Friday, March 23, 2012

Expanding the TYPO3 Form Builder Concept

I think the new Form/FormBuilder packages are an amazing addition to FLOW3. Here are some ideas to expand on that solid foundation.

Point Number One: UI Theme-ing

Phoenix needs a cool UI? No. Let's try again:
Phoenix needs a cool Theme-er (api and theme builder)

Arguably, WordPress and Drupal are as popular as they are because of customize-able eye candy. From what I've read (I don't remember where), WP had an ugly default theme for a long time. They built a solid core and the design community took off making custom themes, because, of course people didn't want to stick with the default ugly theme. Drupal is also popular with themers. The way Drupal is designed, people had to theme much of the backend whenever they created a new template/theme for the frontend (though the distinction between front and back ends is much fuzzier in Drupal than in TYPO3). Themes gave people, and the organizations they served, a sense of pride and ownership. "I did that!"
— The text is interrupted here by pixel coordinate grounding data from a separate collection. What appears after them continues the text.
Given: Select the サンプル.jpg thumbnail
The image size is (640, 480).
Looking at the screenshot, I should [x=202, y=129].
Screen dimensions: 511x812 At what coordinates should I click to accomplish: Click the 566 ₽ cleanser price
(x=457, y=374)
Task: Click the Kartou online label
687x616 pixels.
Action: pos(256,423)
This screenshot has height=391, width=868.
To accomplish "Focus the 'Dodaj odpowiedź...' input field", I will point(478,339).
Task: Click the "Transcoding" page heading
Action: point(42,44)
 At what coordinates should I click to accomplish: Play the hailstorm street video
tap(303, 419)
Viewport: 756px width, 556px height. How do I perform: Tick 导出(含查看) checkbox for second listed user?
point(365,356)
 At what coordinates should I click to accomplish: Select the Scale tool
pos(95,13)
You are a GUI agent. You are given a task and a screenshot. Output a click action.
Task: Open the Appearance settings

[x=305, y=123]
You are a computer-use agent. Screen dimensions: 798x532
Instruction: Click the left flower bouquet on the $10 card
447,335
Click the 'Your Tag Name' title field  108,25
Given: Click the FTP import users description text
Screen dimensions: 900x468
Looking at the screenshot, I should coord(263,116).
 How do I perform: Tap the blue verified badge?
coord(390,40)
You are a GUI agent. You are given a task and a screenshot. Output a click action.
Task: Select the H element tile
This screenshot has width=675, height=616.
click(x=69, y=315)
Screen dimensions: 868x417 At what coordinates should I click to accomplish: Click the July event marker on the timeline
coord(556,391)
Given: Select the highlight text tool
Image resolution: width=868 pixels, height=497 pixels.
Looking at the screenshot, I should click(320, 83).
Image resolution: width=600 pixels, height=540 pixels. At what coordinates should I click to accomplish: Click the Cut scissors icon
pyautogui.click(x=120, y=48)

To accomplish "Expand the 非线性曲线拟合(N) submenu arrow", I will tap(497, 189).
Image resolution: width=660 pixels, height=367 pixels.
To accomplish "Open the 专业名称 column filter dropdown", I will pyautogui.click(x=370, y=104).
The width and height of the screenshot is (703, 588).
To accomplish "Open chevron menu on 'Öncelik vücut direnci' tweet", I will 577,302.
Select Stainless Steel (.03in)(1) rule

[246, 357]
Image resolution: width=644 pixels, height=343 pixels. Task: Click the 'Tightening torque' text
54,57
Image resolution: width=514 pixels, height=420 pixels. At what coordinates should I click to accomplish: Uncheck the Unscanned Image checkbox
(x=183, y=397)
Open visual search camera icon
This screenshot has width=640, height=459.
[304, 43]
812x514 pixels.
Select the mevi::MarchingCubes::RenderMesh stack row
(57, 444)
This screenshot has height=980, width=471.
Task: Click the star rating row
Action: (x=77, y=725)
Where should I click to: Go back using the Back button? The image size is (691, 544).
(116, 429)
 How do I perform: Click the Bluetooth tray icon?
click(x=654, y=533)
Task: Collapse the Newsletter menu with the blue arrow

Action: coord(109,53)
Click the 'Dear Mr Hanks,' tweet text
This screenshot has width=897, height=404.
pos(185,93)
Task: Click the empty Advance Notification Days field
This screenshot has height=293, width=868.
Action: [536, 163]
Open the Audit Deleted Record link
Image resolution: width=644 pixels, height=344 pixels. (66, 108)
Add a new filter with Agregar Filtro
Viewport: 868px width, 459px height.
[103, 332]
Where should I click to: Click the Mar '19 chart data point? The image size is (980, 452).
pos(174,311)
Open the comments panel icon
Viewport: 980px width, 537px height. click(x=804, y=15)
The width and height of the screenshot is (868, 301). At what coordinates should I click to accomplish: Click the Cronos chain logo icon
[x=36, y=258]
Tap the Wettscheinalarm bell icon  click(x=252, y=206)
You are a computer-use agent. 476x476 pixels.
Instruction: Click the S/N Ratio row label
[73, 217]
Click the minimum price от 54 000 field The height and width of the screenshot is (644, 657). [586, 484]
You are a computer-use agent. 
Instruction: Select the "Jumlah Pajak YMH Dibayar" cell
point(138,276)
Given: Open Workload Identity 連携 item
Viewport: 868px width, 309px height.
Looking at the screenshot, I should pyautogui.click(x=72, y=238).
Perhaps you've used Trillian, the instant messenger? Several years ago, I was getting into theme-ing that beast because I wanted it to look different. An entire community of themers has grown up around Trillian, and a variety of other products. People love to style things their own way.

I say, make it theme-able and they will come. I like that the user interface doesn't feel totally polished right now. I think that leads us down the same path that WP took. I think we should use everything Jens did to create a themeable foundation. We organize the system with links across the top, typically stylized as tabs. We have a page tree and various other UI concepts that can live in phoenix no matter what they look like. I would like to see something to help people generate themes for Phoenix; something that will make theme-ing fun and very approacheable; something that says "Phoenix helps you be yourself".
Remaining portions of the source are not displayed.